## Instrucciones
• a. En el texto sobre las líneas de trabajo en salud, ¿qué medida audaz se propone dentro de la segunda línea?
• b. Reanuda el texto sobre las líneas de trabajo en salud desde el punto en que se interrumpe.

## Texto para revisión
+++++
La primera línea de trabajo guarda relación con potenciar políticas sociales integrales e intersectoriales, que impacten de manera eficaz en las determinantes sociales, particularmente en disminuir obesidad y sobrepeso, en factores de riesgo en salud física y mental, en promover una vejez autovalente, etc. Sin duda esa línea requiere de un modelo de desarrollo distinto, que asegure derechos sociales y un nivel de bienestar a la mayoría de las personas, colocando el énfasis, más en la salud y sus condicionantes, que en la enfermedad. La segunda línea de trabajo, guarda relación con establecer un modelo de atención común para el país, que permita resolver necesidades, en y con, las propias personas y comunidades, de la manera más efectiva. Quizás una medida audaz en ese sentido sería instaurar atención primaria universal para toda la población, independiente de si es beneficiario Fonasa o afiliado a Isapre. Para que con adecuados recursos financieros, tecnológicos y talento humano, nos permita lograr un salto enorme en efectividad y eficiencia.
Una tercera línea, la más compleja, será lograr acuerdos políticos para universalizar el financiamiento y entregar condiciones de acceso, oportunidad y calidad, justas y equitativas, para toda la población sin discriminación de ninguna especie. Quizás lo viable en este ámbito sea concordar un itinerario y planificar una transición lógica y sostenible. Por ejemplo, si el norte fuera desarrollar un Servicio Nacional de Salud al estilo inglés (SNS), lo que en mi opinión es una alternativa razonable, la primera etapa sería mancomunar el financiamiento, vía impuestos y contribuciones, en un fondo público con capacidades para articular a prestadores públicos y privados que pueda asegurar en el corto plazo el acceso a un plan de tipo universal.
+++++
## Extractos de datos
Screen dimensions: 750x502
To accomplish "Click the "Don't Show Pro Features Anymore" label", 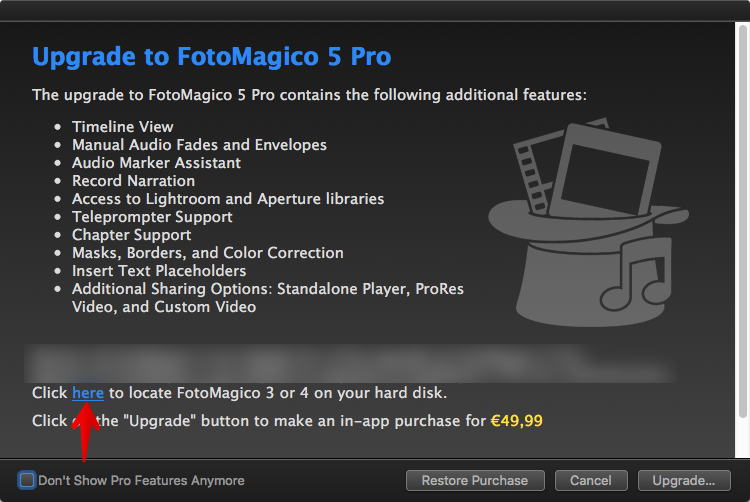I will 141,480.
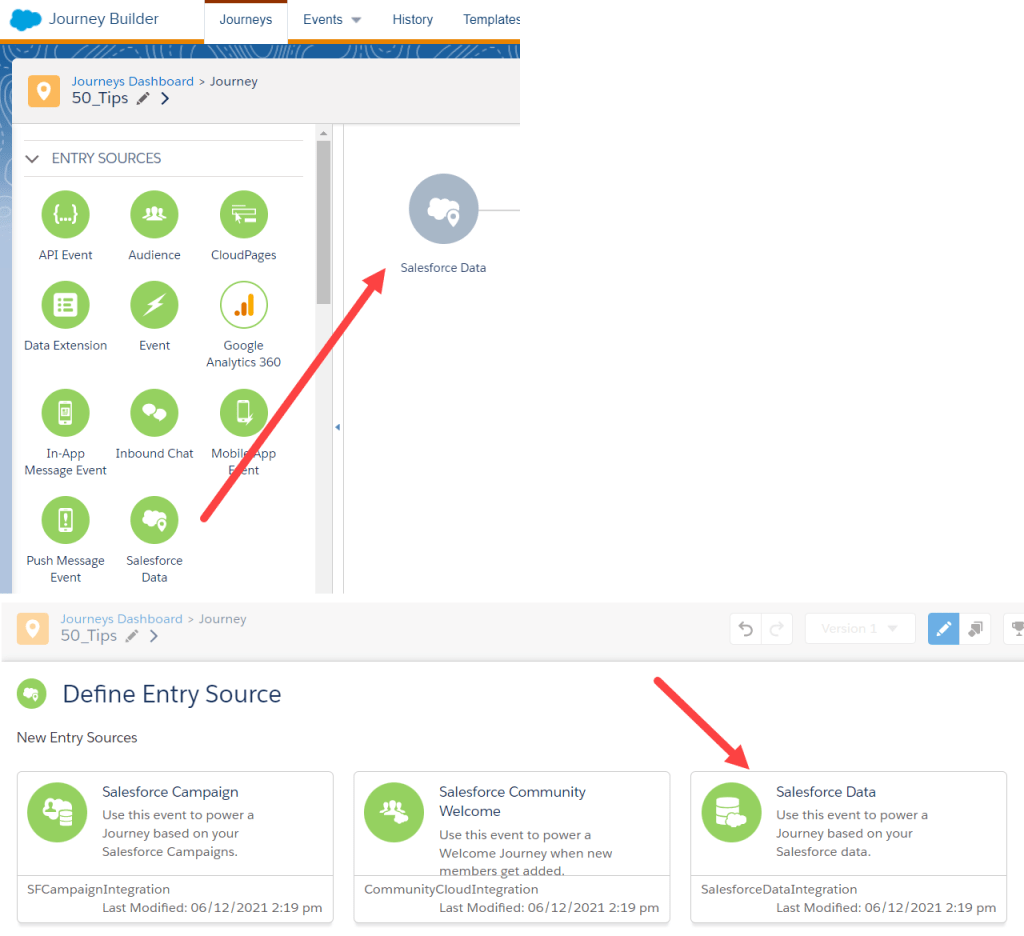This screenshot has width=1024, height=936.
Task: Click the blue pencil edit mode button
Action: pos(943,629)
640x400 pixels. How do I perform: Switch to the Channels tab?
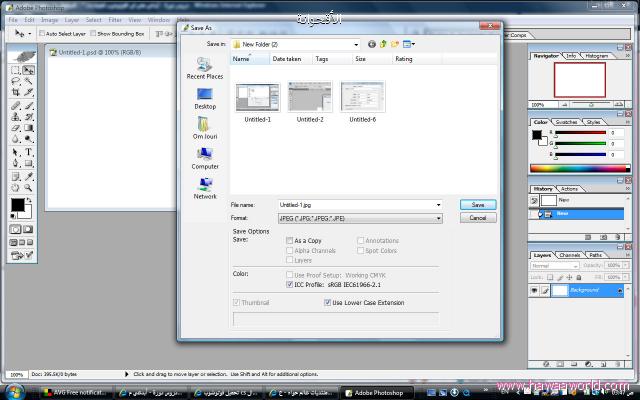[569, 255]
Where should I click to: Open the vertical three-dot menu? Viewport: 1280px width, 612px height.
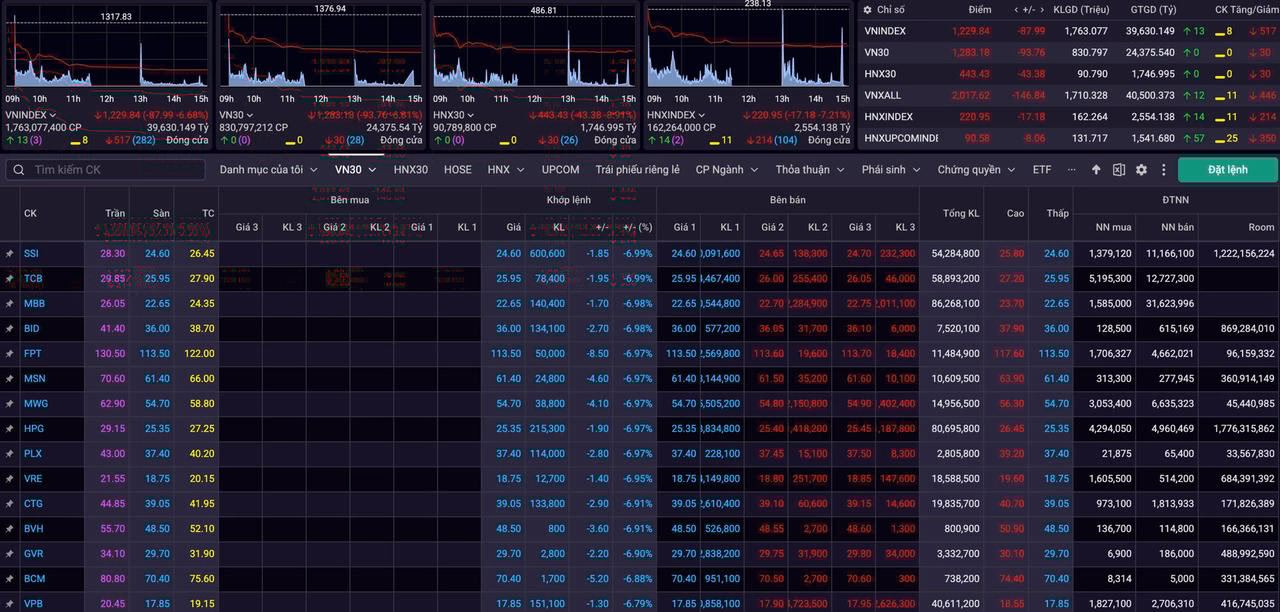tap(1163, 170)
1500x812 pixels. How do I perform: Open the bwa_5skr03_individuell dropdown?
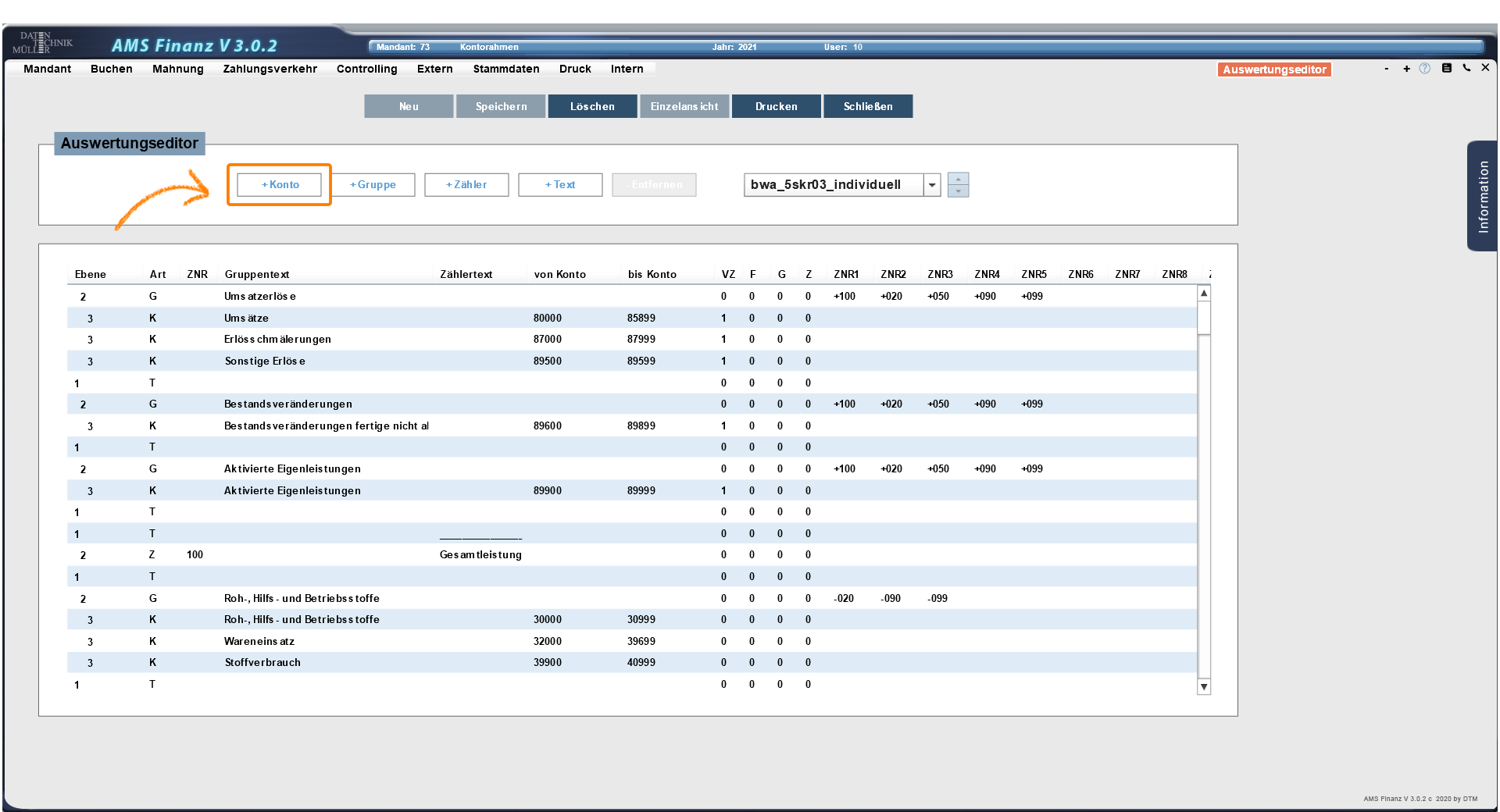(x=932, y=185)
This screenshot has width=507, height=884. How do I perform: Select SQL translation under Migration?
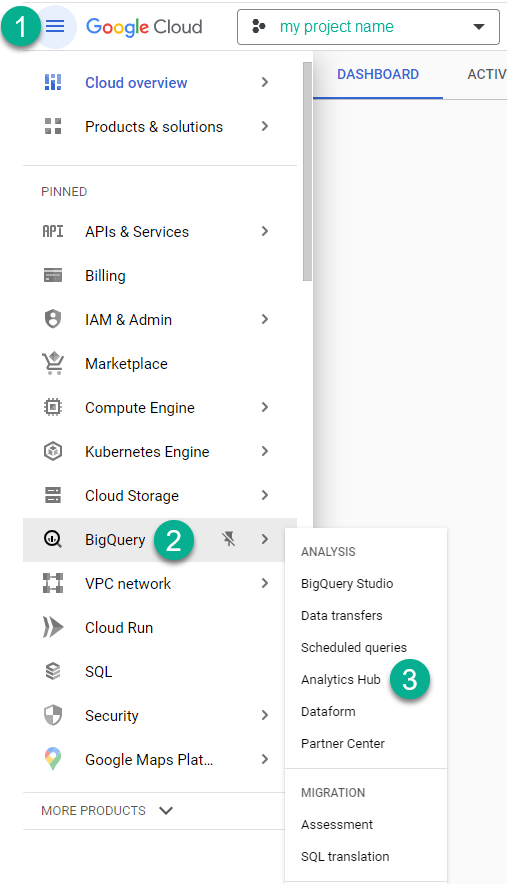point(345,856)
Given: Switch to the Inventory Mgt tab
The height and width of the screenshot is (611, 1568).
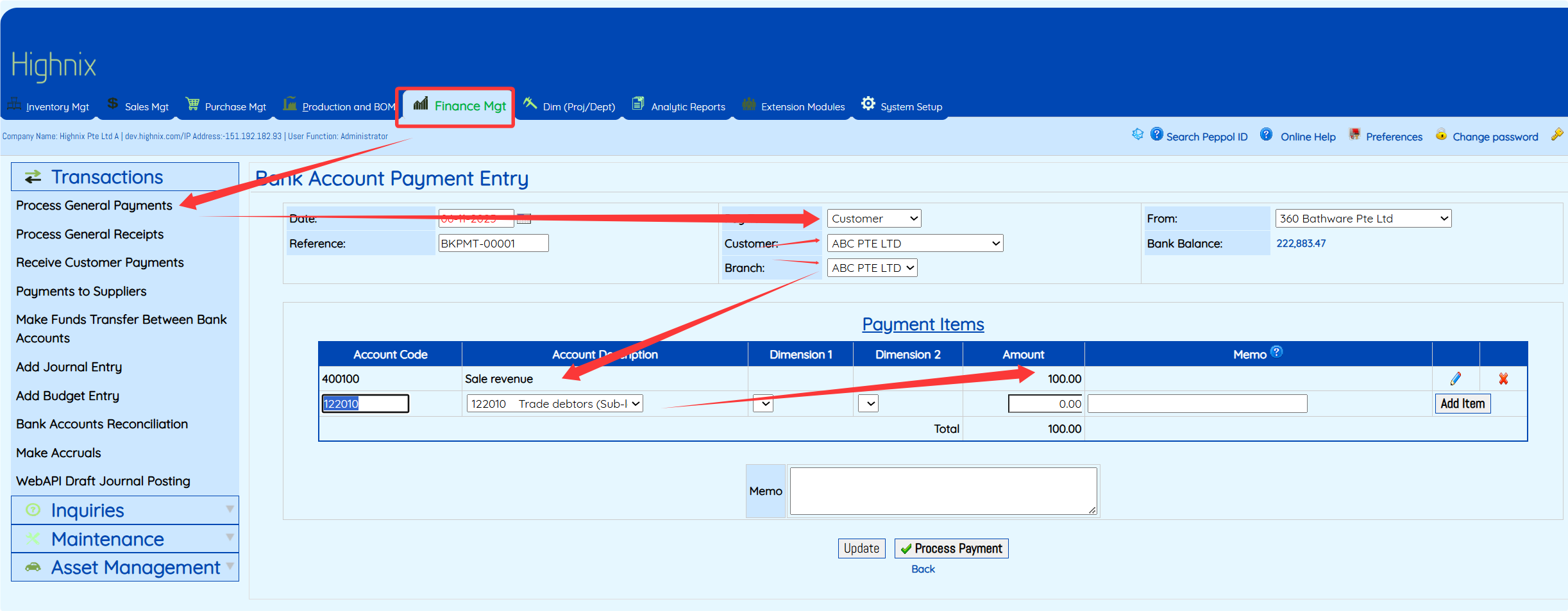Looking at the screenshot, I should [49, 106].
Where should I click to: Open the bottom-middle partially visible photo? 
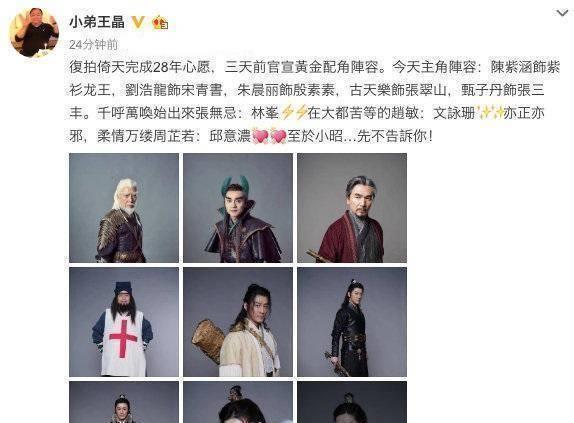point(238,402)
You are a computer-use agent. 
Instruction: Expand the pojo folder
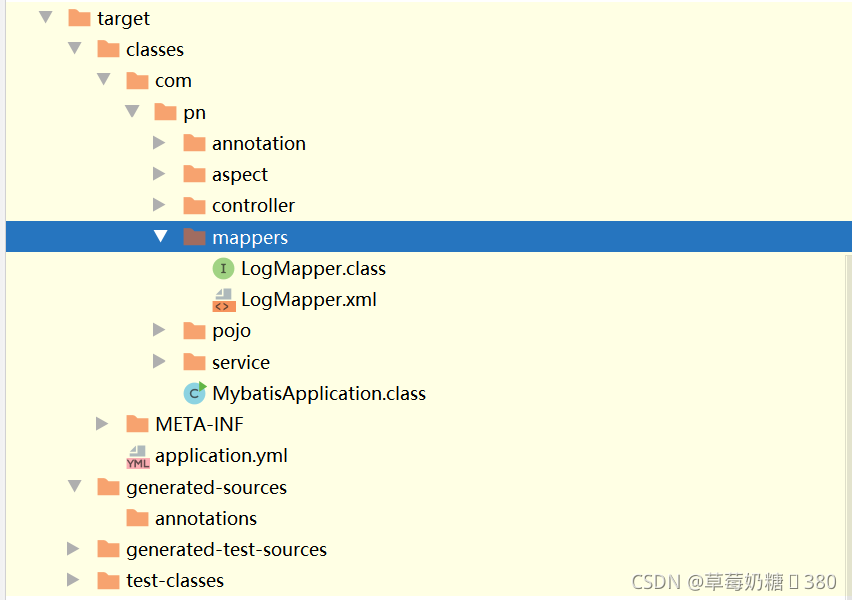(x=160, y=330)
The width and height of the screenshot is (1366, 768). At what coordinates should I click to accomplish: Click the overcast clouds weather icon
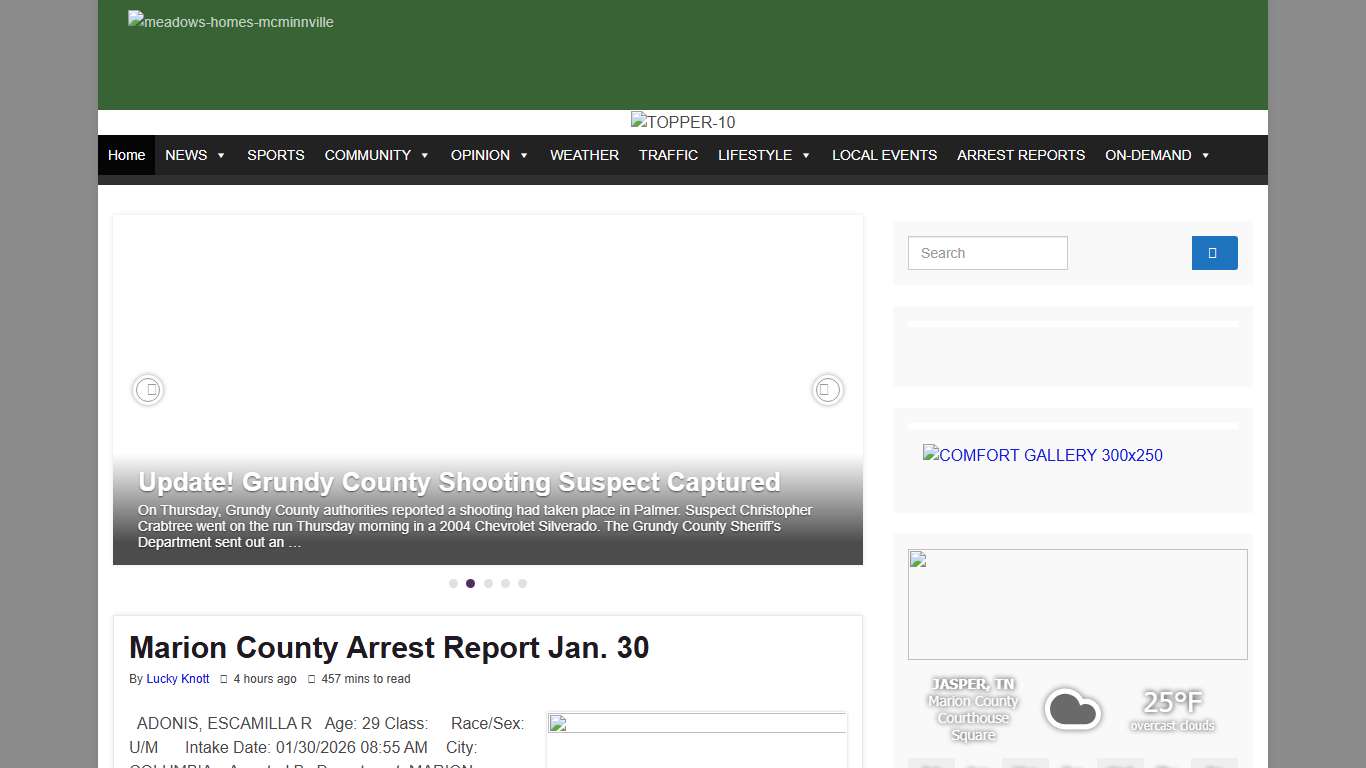coord(1073,708)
+++++
## Respuestas numeradas
• a. Instaurar atención primaria universal para toda la población, independiente de si es beneficiario Fonasa o afiliado a Isapre.

• b.
Esta primera etapa permitiría tiempo para generar reformas, no exentas de resistencias, a la gobernanza y gestión del sector público y también cambios en los prestadores privados, para acomodarse a las necesarias reglas que deberá tener una complementariedad pública privada bajo una lógica sanitaria y arancelaria común. Crear un SNS y terminar con las Isapres sin una adecuada transición y voluntad de cambios, sólo derivará en que la productividad de sector hospitalario público, siga igual de estancada como en las últimas décadas, con su correlato en un fuerte y rápido desarrollo del mercado de seguros privados complementarios, que al cabo de poco, consolidaría una realidad aún más segmentada e ineficiente que la actual.
Creo es posible señalar un norte, la universalidad, y explicitar con franqueza los pasos necesarios para alcanzar dicho propósito. Para complicar aún más el escenario, si se quisiera hacer algún cambio en salud, dada la correlación de fuerzas en el nuevo parlamento, se requerirá de una enorme disposición a la búsqueda de acuerdos, lo que refuerza la necesidad de buscar puntos intermedios, que estén en línea con una solución final, que termine con la ineficiente e injusta estructura actual.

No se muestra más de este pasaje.